Now dont get me wrong. You get what you pay for. But hey… I did pay this time ;)  The service is excellent for what it does. And my use case was a bit extreme. Still I hope that they address these issues that I’ve pointed out.  I’d really like to continue using them, and if they can make my pohoto process easier I’ll gladly keep paying them $10/mo

Thats

  1. Don’t ignore what pro users are telling you when they upload
  2. Process large-accepts in the background, let me know I need to come back later
  3. Negative searching (folder == nil)
  4. Mass file controls (Iether items/page, or all-items-in-view (folder == nil))
  5. Give me a gallery a non-broadband user can use (1500 thumbs in one sitting tastes bad, more filling)
  6. Don’t undo what I’ve done in the gallery every click.  Finding your place among 8,000 photos is tedious to do once

And I know I sound like I’m just complaining. And I am. But this is web 2.0 feedback baby. Ignore my grouchiness, and (If I’m lucky) take my suggestions and run with them asap.  The photo/files market is very very far from cornered!

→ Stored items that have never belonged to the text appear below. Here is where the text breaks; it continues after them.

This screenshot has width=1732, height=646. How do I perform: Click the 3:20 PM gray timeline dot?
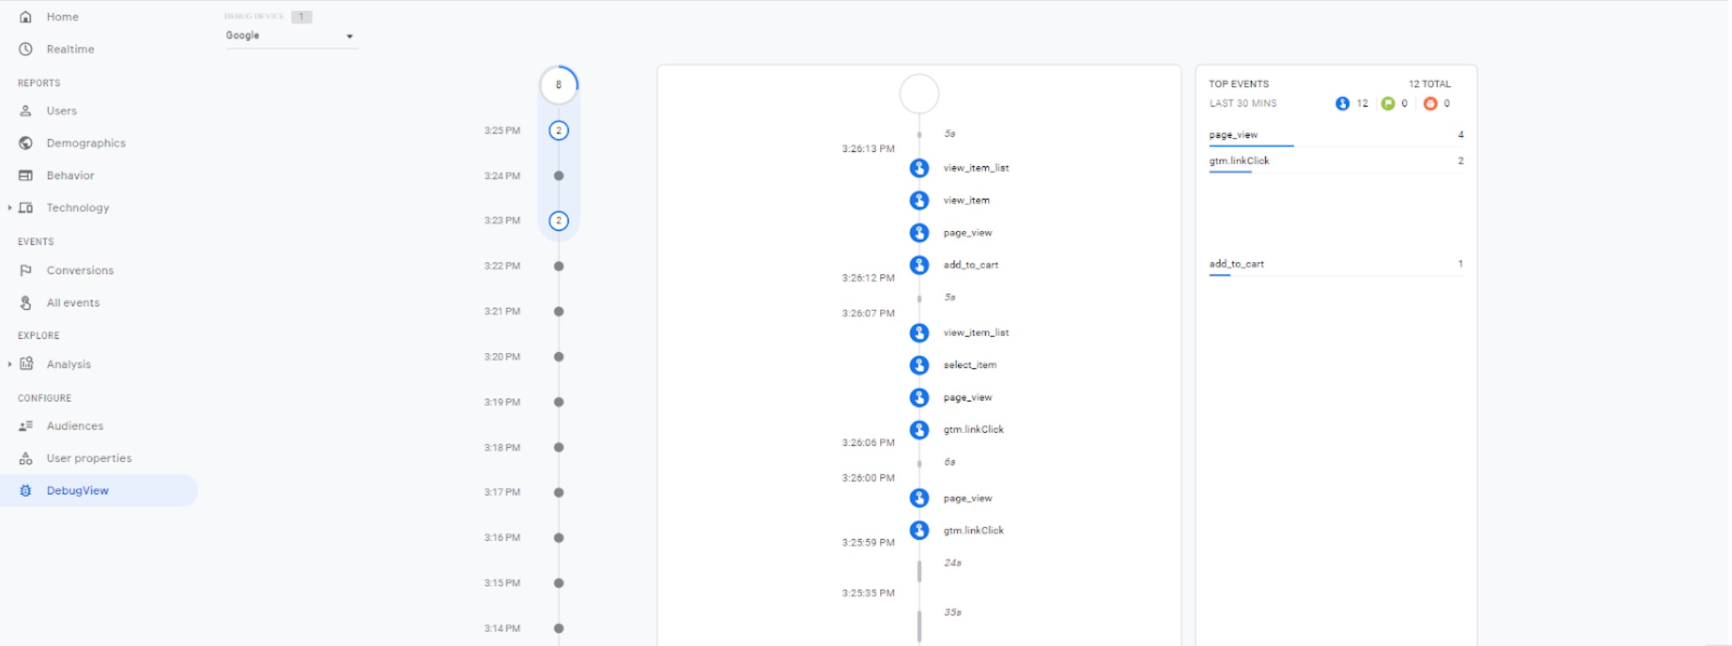[x=558, y=357]
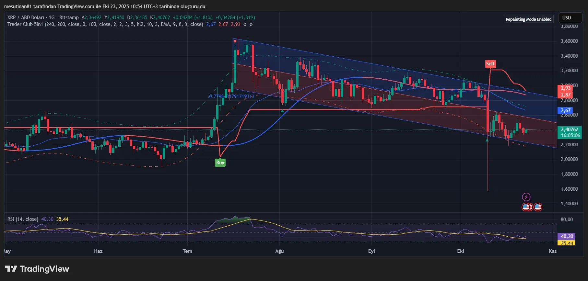Viewport: 588px width, 281px height.
Task: Click the red 2,93 price axis label
Action: pyautogui.click(x=566, y=88)
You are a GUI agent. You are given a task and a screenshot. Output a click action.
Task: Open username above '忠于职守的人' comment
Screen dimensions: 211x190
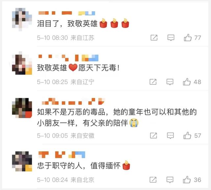(62, 155)
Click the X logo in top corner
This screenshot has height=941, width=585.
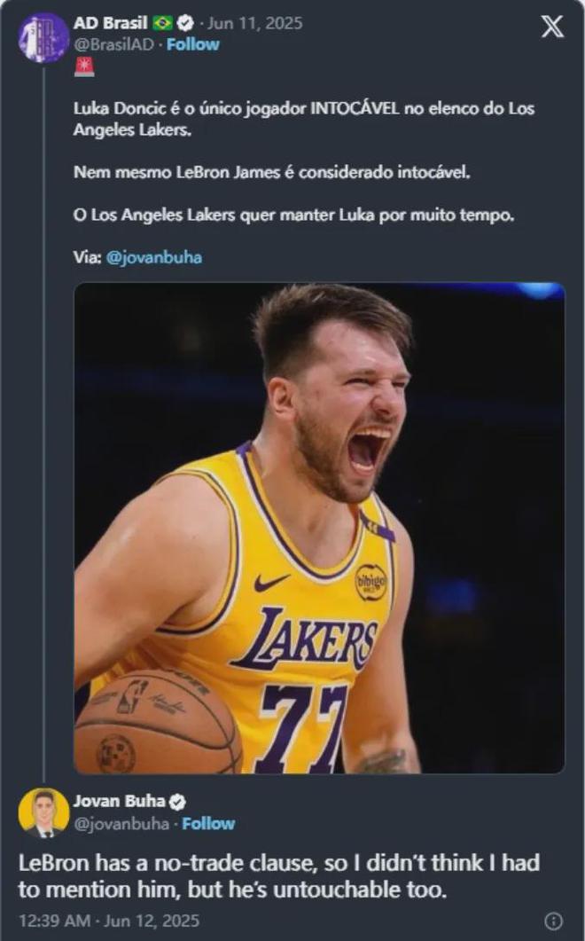coord(552,27)
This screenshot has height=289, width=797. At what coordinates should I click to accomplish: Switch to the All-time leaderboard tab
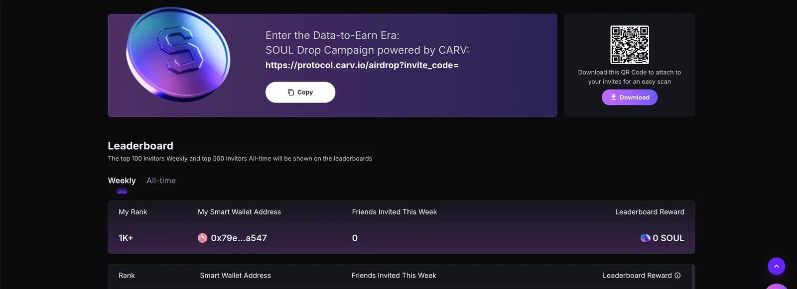click(x=161, y=181)
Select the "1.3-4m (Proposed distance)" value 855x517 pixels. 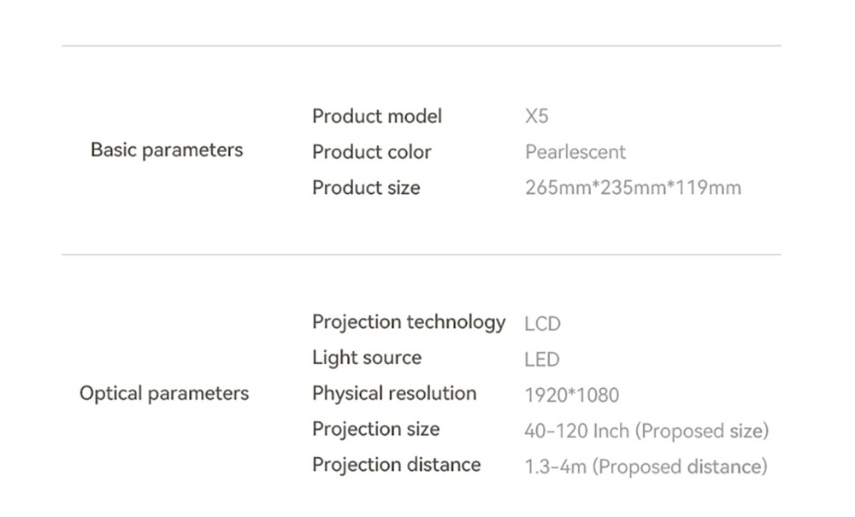point(646,467)
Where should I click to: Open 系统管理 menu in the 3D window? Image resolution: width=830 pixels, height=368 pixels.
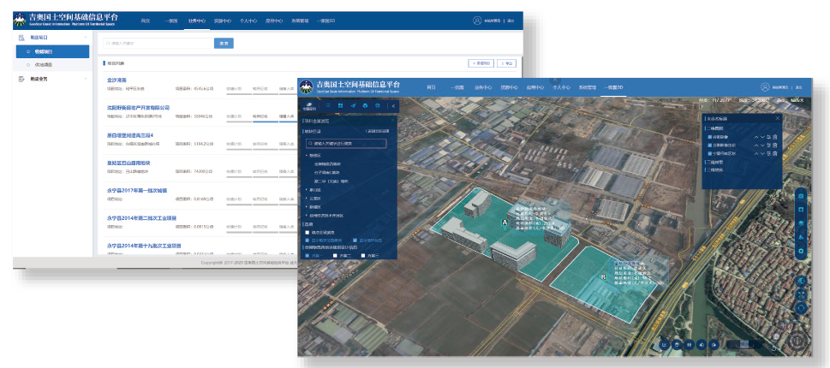(588, 87)
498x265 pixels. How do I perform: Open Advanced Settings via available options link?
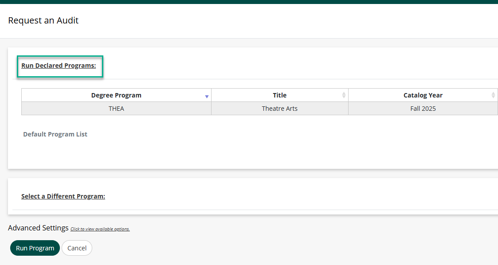pos(99,229)
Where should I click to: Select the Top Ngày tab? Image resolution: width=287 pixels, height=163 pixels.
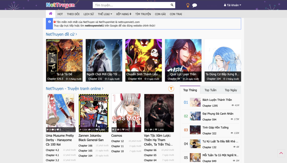pyautogui.click(x=231, y=90)
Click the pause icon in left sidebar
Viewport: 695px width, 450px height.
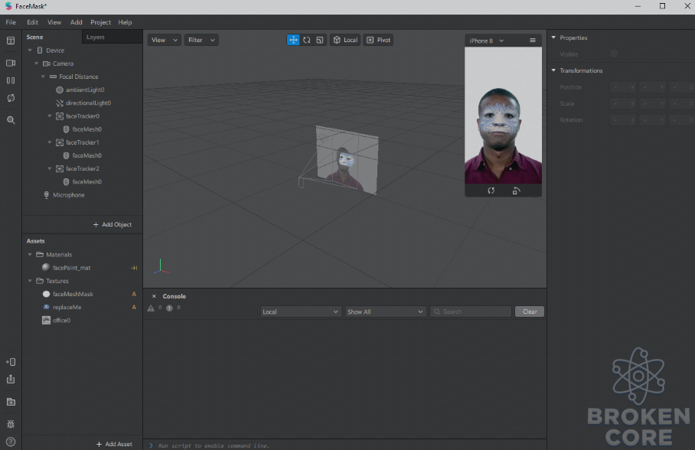point(11,80)
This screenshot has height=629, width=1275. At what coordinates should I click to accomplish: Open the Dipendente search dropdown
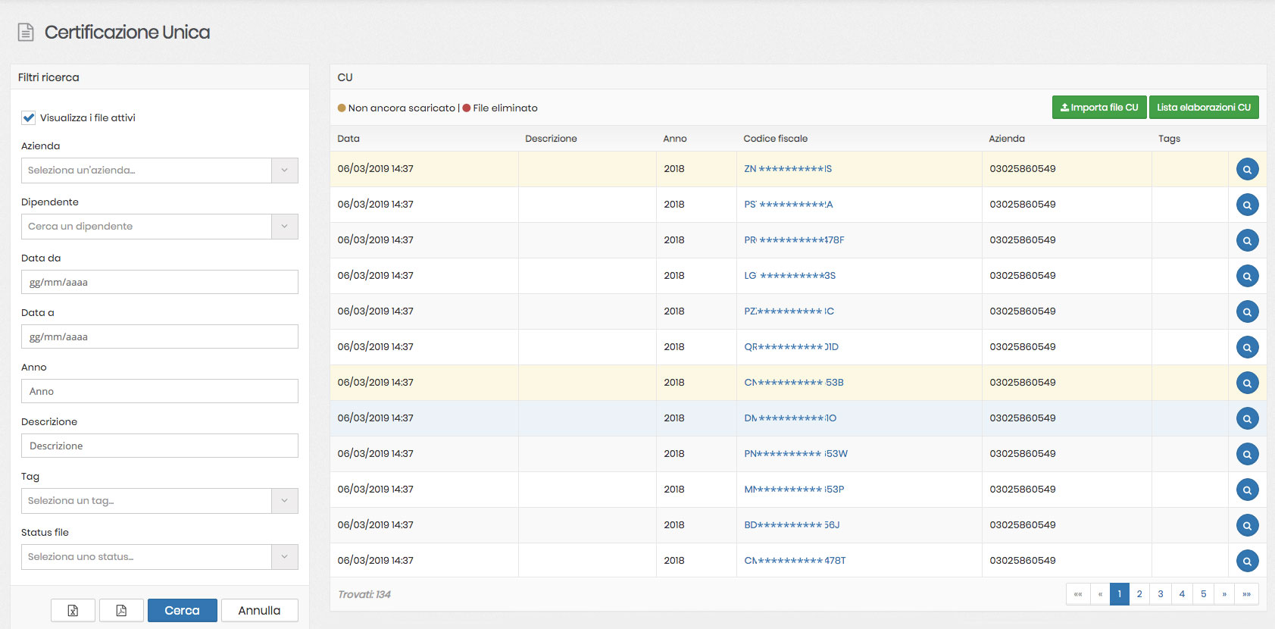click(x=284, y=227)
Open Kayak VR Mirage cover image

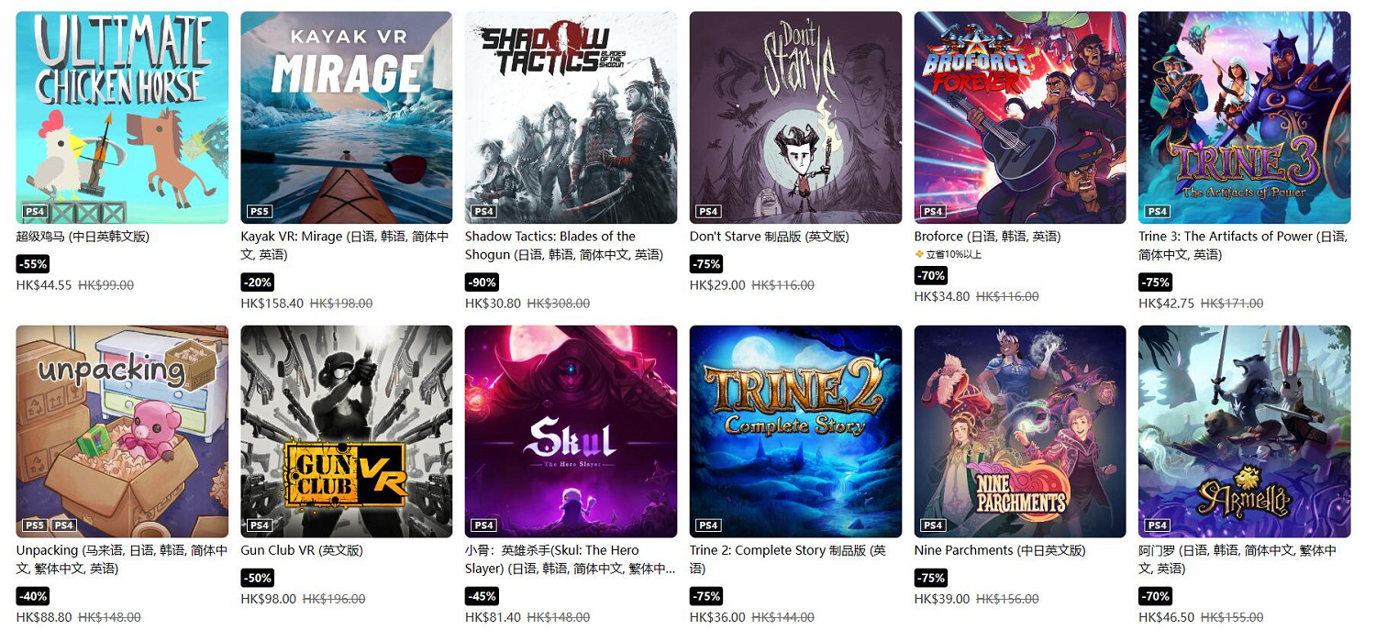[347, 117]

Whoa, talk about neglecting your weblog! Bad Form!

I know, I know, I’ve been silent for quite some time. Well Let me assure you that I’m quite all right! Are you less worried about me now? Oh good. (Yes I’m a cynical bastage sometimes.)

So life has, as it tends to do, come at me pretty fast. I’ve left my previous employer, Ookles, and I wish them all the best in accomplishing everything that they’ve been working towards. So I’ve Joined up with the very smart, very cool guys at Automattic. I have to tell you I’m excited to be working with these guys, they’re truly a great group.

I guess that means I’m… kind of… like… obligated to keep up on my blog now, eh?  I’m also kind of, like, ehausted. Jumping feet first into large projects has a tendency to do that to a guy though.  And truth be told I would have it any other way…

😀

Cheers

DK

Openfound (cont)

If there’s one thing that the OpenFount guys have shown me is that they’re serious about the Infinidisk product.  Mr. Donahue gave me a quick call this evening (seems my e-mail server and his e-mail server aren’t talking properly, so while I get his communications) he has not received mine (probably explaining the lack of response to my pre-sales inquiry)) to chat about his product. The particular bug that I noticed, he mentioned, was fixed a while ago in a later release than I’d tried.  In my defense the page looks precisely like it did when I first got the product, and the release tar file has no version numbers on it… yet… so I did check for updates.  I found out some good info, though.  They’re working on  putting up a trac page for some real bidirectional community participation soon.  They’ll also be putting version numbers in their archives soon. Both of those things will help, I think, improve their visibility to people like me (who have very very little time.)
I’ll be re-testing the infinidisk product again, later, when next I customize an AMI.